The tasks —
a: Could you copy the part of the hydraulic damper patent that runs from "Description" up to and including "engine valve seat.", word for word?
b: What comes next in the hydraulic damper patent? Write the passage that follows its final sentence.

Passage to read —
EP1394368A2

EP1394368A2 - A Hydraulic Damper for an Electromechanical Valve

Info

Publication number: EP1394368A2
Application number: EP03102545A
Authority: EP
Inventors: Philip Thomas Koneda; Thomas William Megli; Stephen John Agdorny; Allan Roy Gale
Original assignee: Ford Global Technologies LLC
Current assignee: Ford Global Technologies LLC
Priority date: 2002-08-27
Filing date: 2003-08-14
Publication date: 2004-03-03
Anticipated expiration: 2023-08-14
Also published as: DE60328748D1; US6681730B1; EP1394368A3; EP1394368B1

Abstract

A hydraulic damper 22 for an electromechanical valve assembly 18 is provided. The damper 22 includes a piston 66 coupled to a damper stem 64 dividing a chamber 72 into a first chamber portion 92 and a second chamber portion 94. A conduit 96 joins the first and second chamber portions 92 and 94 and has a non-cylindrical opening 98 communicating with the first chamber portion 92 so that when the piston 66 moves past the non-cylinder opening 98 the cross-sectional area of the opening 98 decreases to restrict fluid flow from the first chamber 92 and hence reduce the velocity of the piston 66 which is attached to a valve member 28 of the electromechanical valve assembly 18.

Description

The invention relates to a hydraulic damper for an electromechanical valve and in particular to a hydraulic damper that can provide relatively soft seating of an engine valve on an engine valve seat.
Internal combustion engines have been designed that utilize electromechanically actuated intake and exhaust valves. Known electromechanical valves use first and second solenoids to induce an inner armature to move in first and second axial directions, respectively. The armature may be coupled to a valve member that opens and closes a respective port to an engine cylinder. A problem associated with known electromechanical valves is that it is extremely difficult to control the landing speed (i.e., the seating speed) of a valve head against a valve seat. If the landing speed is too high, the engine valve seat can become degraded.

Data shown —

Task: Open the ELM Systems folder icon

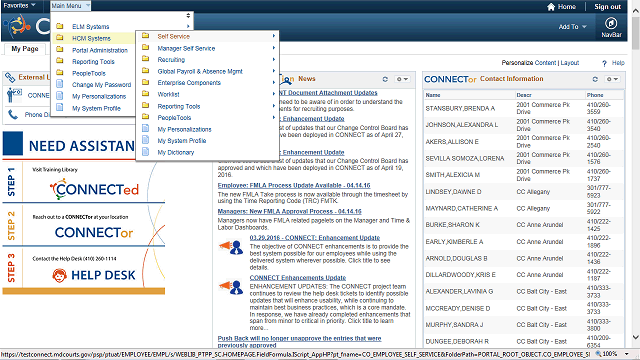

Answers for the exercise —
a:
Description

The invention relates to a hydraulic damper for an electromechanical valve and in particular to a hydraulic damper that can provide relatively soft seating of an engine valve on an engine valve seat.

b:
In an attempt to solve this problem, a known system in U.S. Patent No. 5,832,883 utilized a hydraulic damper for reducing the seating speed in an electromechanical valve assembly. In this damper system, a piston is disposed in a chamber filled with oil. The piston is connected to a valve member and separates the chamber into an upper portion and a lower portion. The piston also contains a constant area orifice extending therethrough. The first and second chamber portions are also connected by a conduit. As the piston moves in a first direction, fluid is pushed through the conduit (and the constant area orifice) from the first chamber portion to the second chamber portion. When the piston moves proximate an end position and closes off an opening to the conduit, the constant area orifice continues to allow fluid to pass from the first chamber portion to the second chamber portion.
The fluid flow through the constant area orifice, however, prevents the damping pressure in the first chamber from reaching a relatively high pressure. Further, the reduced damping pressure in the first chamber portion can result in the valve member connected to the damper piston having a relatively high seating speed when it contacts the valve seat. As discussed above, the relatively high landing speed may undesirably degrade the valve seat and valve member.
Another known hydraulic damper is described in U.S. Patent No. 6,205,964. The hydraulic damper includes a damping piston that only contacts a valve member near a valve seating position. However, a problem with this damper is that intermittently contacting of the valve member against a damper piston can generate undesirable noise.
It is an object of the invention to provide an improved a hydraulic damper for electromechanical valve assemblies that can reduce or eliminate one or more of the above-mentioned deficiencies.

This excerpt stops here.